* [Available records]:
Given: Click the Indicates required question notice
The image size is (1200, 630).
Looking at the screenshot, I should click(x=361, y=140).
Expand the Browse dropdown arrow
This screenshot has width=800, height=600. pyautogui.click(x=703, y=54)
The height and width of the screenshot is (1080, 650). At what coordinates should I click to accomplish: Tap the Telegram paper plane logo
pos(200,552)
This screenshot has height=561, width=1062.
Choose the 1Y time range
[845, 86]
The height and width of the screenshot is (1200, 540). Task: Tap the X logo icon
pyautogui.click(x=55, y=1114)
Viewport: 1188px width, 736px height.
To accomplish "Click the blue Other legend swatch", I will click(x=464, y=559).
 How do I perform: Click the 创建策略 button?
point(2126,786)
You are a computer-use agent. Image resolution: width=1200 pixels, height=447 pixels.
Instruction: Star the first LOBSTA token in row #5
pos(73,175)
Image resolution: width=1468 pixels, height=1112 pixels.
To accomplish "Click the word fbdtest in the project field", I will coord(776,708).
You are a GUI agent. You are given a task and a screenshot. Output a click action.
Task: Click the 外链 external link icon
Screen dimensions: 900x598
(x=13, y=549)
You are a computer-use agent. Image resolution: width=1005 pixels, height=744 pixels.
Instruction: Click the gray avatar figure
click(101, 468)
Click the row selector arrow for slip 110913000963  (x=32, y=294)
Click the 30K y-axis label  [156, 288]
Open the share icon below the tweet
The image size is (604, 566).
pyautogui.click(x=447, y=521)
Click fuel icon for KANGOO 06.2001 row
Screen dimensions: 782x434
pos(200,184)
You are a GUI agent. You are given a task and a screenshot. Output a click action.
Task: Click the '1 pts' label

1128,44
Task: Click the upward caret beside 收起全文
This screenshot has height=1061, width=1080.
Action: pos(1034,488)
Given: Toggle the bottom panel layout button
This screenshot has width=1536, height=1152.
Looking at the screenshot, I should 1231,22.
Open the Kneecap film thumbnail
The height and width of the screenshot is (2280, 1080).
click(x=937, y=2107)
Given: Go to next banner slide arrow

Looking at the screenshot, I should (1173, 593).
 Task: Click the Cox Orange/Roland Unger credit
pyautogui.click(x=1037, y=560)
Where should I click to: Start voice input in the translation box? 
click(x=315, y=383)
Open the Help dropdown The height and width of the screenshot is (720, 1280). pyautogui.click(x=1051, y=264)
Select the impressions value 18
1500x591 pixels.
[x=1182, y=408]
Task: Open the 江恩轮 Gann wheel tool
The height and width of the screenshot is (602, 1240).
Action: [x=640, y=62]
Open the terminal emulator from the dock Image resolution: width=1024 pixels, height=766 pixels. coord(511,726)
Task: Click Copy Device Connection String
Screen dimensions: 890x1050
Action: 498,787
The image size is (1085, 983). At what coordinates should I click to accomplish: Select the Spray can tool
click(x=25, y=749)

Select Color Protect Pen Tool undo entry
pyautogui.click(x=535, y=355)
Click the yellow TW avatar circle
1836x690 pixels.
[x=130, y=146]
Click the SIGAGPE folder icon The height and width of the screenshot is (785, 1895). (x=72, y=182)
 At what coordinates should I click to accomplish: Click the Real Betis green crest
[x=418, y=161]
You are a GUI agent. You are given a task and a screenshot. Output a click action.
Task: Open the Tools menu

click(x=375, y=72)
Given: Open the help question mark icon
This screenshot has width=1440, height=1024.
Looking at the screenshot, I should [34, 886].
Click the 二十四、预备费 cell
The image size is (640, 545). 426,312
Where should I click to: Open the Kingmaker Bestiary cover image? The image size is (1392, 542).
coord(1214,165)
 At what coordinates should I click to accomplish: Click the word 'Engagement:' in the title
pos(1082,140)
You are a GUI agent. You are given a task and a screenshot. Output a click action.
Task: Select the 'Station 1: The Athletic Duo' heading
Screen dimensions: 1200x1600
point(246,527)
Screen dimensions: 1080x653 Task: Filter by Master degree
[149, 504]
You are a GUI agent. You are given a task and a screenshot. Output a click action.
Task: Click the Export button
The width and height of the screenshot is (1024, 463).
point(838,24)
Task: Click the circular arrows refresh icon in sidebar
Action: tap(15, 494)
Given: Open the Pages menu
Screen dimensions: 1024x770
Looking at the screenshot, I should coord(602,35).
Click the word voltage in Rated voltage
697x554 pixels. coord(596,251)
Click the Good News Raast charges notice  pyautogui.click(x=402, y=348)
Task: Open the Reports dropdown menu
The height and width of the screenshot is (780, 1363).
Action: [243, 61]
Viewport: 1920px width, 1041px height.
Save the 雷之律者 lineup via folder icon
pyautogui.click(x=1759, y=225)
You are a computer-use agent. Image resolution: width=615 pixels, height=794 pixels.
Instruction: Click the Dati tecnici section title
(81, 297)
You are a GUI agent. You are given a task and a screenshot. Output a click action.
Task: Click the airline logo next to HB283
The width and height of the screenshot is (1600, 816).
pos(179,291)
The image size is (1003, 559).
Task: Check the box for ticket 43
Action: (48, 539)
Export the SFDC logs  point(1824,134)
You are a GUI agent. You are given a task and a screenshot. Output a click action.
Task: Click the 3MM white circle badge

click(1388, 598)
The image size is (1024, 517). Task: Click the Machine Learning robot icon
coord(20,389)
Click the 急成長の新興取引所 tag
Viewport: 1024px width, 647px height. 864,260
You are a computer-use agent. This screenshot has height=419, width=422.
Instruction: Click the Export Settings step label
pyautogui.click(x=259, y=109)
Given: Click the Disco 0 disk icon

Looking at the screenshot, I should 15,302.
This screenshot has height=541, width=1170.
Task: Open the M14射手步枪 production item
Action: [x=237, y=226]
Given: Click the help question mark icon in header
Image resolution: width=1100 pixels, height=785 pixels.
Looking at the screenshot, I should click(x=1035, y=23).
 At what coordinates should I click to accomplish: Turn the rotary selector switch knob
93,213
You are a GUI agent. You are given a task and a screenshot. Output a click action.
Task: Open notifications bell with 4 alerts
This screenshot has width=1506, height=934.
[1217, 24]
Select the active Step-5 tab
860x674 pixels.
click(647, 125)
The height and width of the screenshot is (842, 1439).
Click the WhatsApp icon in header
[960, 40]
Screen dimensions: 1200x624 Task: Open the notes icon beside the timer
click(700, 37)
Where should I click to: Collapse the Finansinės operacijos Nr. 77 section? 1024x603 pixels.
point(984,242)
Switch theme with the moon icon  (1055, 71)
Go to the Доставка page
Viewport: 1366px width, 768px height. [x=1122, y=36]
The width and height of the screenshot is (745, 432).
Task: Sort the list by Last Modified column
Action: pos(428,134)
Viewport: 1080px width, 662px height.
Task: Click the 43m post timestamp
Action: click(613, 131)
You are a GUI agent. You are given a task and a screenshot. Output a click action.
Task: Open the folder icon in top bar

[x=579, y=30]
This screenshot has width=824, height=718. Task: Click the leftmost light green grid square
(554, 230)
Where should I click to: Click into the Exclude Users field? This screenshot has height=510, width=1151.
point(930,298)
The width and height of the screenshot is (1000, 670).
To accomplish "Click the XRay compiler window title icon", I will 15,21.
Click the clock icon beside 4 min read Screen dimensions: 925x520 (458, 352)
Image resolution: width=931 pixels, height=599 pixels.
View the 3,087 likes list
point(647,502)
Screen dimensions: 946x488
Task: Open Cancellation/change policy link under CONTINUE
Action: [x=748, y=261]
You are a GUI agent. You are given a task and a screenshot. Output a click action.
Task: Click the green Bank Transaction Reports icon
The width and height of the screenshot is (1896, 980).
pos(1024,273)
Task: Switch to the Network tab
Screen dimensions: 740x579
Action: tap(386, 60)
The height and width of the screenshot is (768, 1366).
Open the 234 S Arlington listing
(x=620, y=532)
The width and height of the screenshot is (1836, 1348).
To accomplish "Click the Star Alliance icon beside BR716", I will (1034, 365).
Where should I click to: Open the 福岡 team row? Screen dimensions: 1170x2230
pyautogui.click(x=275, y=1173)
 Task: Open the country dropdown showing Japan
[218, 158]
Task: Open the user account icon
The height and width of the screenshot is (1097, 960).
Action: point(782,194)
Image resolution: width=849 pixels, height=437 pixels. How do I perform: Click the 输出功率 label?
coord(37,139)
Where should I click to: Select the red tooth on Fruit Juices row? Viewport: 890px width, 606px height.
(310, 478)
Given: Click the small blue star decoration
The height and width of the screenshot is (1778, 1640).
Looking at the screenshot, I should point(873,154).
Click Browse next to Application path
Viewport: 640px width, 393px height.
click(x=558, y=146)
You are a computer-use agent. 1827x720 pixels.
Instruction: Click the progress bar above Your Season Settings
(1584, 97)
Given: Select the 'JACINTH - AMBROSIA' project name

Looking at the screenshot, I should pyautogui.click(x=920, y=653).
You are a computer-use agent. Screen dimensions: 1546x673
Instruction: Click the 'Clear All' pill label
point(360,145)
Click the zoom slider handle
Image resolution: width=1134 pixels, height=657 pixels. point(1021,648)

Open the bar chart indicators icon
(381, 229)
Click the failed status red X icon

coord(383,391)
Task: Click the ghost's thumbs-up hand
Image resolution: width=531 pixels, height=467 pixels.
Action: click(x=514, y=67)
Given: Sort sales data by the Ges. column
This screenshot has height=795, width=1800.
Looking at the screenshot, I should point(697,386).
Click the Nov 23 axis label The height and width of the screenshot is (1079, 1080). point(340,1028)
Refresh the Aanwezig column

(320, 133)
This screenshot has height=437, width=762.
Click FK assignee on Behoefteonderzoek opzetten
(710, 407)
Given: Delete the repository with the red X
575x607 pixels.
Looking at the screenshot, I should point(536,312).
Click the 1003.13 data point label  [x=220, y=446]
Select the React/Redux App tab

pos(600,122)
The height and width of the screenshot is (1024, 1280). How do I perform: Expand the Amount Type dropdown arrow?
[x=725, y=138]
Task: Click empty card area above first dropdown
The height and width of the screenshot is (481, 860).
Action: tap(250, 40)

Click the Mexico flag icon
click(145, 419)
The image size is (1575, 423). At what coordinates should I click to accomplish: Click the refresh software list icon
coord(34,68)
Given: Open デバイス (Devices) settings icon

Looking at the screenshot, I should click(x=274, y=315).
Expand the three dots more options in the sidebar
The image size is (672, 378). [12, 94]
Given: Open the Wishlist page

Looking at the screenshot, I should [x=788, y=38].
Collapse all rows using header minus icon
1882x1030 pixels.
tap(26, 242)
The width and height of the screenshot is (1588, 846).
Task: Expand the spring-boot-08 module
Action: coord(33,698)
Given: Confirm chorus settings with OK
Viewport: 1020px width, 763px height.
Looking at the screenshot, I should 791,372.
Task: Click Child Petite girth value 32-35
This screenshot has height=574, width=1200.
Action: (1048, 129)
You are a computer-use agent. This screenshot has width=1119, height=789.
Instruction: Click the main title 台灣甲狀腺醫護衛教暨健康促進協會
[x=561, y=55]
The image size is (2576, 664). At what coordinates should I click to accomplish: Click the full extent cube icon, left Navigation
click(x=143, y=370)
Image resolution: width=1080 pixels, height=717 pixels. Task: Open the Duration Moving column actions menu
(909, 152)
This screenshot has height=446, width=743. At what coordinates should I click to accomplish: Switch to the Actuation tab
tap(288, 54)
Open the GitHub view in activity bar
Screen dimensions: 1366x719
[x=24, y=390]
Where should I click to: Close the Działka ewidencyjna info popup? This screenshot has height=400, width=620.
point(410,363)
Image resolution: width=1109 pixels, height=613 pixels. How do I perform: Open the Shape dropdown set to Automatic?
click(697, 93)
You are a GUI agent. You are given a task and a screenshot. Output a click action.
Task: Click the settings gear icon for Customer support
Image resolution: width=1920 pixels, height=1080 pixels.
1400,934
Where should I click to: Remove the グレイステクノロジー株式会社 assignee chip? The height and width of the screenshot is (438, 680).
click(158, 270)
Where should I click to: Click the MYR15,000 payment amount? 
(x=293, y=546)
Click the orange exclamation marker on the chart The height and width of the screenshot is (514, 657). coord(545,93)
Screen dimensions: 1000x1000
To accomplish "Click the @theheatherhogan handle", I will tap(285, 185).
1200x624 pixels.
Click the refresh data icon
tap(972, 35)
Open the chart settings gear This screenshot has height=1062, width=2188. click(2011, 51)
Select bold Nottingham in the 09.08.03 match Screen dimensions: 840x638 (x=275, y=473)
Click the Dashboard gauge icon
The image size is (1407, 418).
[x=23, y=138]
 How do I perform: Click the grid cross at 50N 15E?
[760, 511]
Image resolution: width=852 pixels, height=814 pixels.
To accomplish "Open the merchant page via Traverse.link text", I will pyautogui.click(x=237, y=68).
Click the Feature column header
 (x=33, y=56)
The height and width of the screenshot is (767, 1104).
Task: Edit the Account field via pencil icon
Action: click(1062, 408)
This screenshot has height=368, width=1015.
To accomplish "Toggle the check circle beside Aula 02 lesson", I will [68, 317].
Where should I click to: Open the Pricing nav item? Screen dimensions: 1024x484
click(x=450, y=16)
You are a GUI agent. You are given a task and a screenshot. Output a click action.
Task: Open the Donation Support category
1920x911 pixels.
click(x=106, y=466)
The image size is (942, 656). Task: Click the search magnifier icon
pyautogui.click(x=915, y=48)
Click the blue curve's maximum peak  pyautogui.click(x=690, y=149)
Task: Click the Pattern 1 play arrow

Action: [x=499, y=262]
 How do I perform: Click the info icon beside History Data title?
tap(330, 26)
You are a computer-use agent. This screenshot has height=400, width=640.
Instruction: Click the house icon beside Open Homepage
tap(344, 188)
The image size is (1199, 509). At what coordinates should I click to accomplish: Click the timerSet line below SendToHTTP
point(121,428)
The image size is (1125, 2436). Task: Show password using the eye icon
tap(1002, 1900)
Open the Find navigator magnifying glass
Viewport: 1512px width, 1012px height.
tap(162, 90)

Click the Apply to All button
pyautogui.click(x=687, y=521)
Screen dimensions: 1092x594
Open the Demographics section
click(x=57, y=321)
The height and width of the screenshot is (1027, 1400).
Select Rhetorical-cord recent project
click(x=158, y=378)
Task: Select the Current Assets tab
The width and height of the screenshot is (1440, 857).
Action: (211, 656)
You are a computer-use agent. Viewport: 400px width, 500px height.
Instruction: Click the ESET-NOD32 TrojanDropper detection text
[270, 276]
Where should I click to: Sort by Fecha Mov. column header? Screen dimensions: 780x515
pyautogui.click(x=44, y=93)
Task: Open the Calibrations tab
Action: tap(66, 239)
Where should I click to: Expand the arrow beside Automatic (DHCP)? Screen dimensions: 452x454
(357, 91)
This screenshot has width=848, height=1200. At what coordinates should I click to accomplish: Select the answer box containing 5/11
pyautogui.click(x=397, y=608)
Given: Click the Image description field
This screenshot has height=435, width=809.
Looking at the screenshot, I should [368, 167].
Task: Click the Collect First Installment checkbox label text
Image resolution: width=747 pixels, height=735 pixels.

* [Brief]: Go through the listing above and write out exactly the lines starting with the one holding "Click the Dashboard gauge icon" and running through the one holding "Task: Open the Donation Support category", ends included, and no others.

* [Task solution]:
Click the Dashboard gauge icon
The image size is (1407, 418).
[x=23, y=138]
 How do I perform: Click the grid cross at 50N 15E?
[760, 511]
Image resolution: width=852 pixels, height=814 pixels.
To accomplish "Open the merchant page via Traverse.link text", I will pyautogui.click(x=237, y=68).
Click the Feature column header
 (x=33, y=56)
The height and width of the screenshot is (767, 1104).
Task: Edit the Account field via pencil icon
Action: click(1062, 408)
This screenshot has height=368, width=1015.
To accomplish "Toggle the check circle beside Aula 02 lesson", I will [68, 317].
Where should I click to: Open the Pricing nav item? Screen dimensions: 1024x484
click(x=450, y=16)
You are a GUI agent. You are given a task and a screenshot. Output a click action.
Task: Open the Donation Support category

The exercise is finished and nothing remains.